A diferencia de Alejandra, Marguerite entregó a sus criaturas la vida que ella habría estado como destinada a vivir, y que asumían vicariamente mientras ella jugaba el juego de pertenecer al mundo, construyéndose, allí afuera, otra clase de personaje: larga mascarada que –con todo y a pesar de su alcoholismo– le otorgaría la distancia justa para salvarse de la locura: “Hay una locura de escribir que existe en sí misma, una locura de escribir furiosa, pero no se está loco debido a esa locura de escribir. Al contrario”.
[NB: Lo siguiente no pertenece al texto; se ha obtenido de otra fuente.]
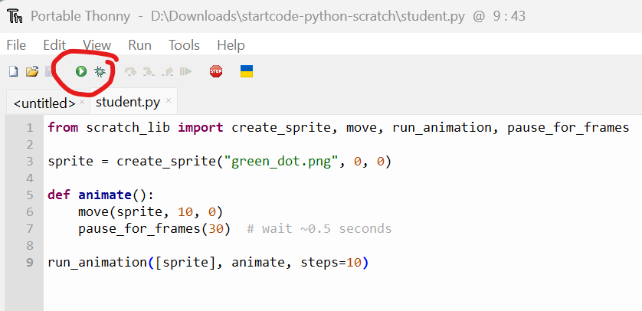
Task: Debug current script with the bug icon
Action: pos(100,71)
De libro en libro y de versión en versión, los mismos temas, la misma perplejidad: Marguerite Duras se reescribe incesantemente y por todos los medios. Reescribió El amante en El amante de la China del Norte, en cierto modo contra la película El amante, y contra su éxito, y contra su propia celebridad repentina y adocenada. Su escritura es siempre una tentativa de reverberación de un espacio que precede a la escritura y que es del orden de lo informe, del caos. Acaso por eso su respiración parece ir siempre hacia el silencio.

Como lo sugiere en Escribir: “Hallarse en un agujero, en el fondo de un agujero, en una soledad casi total y descubrir que sólo la escritura te salvará. No tener ningún argumento para el libro, ninguna idea de libro es encontrarse, volver a encontrarse, delante de un libro. Una inmensidad vacía. Un libro posible. Delante de nada”.